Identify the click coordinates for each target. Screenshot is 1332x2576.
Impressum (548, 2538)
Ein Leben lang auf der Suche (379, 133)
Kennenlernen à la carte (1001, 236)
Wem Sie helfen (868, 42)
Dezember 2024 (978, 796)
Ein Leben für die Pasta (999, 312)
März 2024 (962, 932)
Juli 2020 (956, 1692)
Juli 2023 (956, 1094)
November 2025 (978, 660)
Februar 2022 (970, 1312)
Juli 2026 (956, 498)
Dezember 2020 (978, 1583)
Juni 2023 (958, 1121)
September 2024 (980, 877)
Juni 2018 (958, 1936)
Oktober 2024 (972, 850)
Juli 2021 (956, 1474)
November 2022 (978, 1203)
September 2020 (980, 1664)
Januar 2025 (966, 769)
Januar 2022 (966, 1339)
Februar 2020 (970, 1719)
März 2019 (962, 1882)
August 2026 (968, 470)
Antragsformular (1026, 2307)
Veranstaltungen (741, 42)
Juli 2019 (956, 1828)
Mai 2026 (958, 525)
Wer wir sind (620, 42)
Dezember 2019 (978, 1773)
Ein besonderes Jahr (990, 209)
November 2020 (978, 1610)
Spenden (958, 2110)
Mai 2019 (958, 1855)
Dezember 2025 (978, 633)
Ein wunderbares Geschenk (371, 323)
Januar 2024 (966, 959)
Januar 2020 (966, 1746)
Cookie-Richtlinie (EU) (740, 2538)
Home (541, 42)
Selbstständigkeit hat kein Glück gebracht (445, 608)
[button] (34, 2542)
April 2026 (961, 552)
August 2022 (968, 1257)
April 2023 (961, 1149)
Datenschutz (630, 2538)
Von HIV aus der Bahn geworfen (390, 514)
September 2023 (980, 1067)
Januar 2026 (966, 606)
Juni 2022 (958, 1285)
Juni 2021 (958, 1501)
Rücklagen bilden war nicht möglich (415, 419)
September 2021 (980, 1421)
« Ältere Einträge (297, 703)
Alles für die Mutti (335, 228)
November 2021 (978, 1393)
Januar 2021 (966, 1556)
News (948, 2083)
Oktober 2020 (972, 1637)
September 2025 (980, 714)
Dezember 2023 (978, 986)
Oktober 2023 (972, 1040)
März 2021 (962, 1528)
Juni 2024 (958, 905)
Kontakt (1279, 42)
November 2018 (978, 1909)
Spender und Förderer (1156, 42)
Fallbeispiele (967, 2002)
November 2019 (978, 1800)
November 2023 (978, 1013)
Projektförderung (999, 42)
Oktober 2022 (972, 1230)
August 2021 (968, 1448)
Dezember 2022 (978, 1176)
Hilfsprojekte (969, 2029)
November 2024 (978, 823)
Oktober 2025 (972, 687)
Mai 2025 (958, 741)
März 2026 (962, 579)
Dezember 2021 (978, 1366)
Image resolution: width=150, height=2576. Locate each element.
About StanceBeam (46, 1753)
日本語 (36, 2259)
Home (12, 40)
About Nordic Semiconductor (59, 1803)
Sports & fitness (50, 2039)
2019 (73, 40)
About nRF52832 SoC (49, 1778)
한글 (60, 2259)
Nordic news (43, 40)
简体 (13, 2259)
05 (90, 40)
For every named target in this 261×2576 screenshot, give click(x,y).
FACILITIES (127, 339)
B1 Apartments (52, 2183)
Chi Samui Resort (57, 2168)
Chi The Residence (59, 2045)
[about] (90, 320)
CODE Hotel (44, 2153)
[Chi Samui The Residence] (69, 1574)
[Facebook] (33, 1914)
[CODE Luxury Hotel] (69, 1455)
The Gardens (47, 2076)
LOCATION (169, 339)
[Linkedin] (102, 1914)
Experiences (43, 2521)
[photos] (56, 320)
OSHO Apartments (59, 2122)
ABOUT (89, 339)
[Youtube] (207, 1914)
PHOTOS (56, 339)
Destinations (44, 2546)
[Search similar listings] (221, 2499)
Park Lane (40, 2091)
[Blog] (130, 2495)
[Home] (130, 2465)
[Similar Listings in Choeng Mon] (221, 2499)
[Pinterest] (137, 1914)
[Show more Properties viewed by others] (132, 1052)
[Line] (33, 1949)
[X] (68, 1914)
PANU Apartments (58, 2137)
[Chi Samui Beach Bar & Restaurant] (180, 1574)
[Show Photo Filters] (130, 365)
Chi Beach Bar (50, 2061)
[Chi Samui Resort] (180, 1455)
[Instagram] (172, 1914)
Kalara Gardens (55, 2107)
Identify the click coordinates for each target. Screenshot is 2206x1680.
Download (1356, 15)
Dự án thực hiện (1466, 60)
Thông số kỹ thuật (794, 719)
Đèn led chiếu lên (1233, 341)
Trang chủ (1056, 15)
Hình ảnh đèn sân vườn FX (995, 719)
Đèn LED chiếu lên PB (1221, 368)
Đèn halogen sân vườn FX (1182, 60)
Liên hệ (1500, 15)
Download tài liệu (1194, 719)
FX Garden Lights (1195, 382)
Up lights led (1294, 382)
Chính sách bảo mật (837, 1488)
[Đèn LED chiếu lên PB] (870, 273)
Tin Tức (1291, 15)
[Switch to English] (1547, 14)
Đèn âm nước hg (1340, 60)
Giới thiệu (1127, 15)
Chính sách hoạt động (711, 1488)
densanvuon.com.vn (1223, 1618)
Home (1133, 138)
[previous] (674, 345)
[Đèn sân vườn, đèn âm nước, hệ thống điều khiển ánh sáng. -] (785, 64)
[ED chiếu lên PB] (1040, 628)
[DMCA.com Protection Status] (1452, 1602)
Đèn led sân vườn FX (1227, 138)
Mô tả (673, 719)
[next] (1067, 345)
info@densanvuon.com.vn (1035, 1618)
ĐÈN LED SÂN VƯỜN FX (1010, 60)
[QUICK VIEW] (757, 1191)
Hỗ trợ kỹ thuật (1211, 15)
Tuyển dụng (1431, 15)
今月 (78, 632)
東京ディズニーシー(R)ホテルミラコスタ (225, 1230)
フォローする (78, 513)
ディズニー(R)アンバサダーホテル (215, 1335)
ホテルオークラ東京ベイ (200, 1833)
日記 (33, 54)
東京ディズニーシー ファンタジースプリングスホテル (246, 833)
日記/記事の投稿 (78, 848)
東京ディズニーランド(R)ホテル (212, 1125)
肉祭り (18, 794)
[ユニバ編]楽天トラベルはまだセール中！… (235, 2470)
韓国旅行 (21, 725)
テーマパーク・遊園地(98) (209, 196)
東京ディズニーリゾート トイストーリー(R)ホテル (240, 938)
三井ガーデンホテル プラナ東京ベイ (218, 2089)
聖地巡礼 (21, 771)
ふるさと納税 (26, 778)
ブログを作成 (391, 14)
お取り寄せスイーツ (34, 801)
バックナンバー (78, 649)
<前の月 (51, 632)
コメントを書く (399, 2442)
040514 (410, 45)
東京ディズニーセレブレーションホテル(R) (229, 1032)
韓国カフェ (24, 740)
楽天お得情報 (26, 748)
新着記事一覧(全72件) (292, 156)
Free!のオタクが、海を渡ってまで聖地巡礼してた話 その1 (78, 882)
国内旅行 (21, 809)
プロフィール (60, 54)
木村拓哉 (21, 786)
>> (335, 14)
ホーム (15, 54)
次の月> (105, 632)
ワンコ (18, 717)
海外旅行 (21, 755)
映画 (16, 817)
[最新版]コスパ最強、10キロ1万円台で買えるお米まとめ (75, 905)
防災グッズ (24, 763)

○ ○ ○ ○ ○

Whatever else the listing above holds, retype exactly only the lines from the one containing "Kontakt (1279, 42)" to the one containing "About Nordic Semiconductor (59, 1803)", both ends kept.

Kontakt (1279, 42)
November 2018 (978, 1909)
Spender und Förderer (1156, 42)
Fallbeispiele (967, 2002)
November 2019 (978, 1800)
November 2023 (978, 1013)
Projektförderung (999, 42)
Oktober 2022 (972, 1230)
August 2021 (968, 1448)
Dezember 2022 (978, 1176)
Hilfsprojekte (969, 2029)
November 2024 (978, 823)
Oktober 2025 (972, 687)
Mai 2025 (958, 741)
März 2026 (962, 579)
Dezember 2021 (978, 1366)
Image resolution: width=150, height=2576. Locate each element.
About StanceBeam (46, 1753)
日本語 (36, 2259)
Home (12, 40)
About Nordic Semiconductor (59, 1803)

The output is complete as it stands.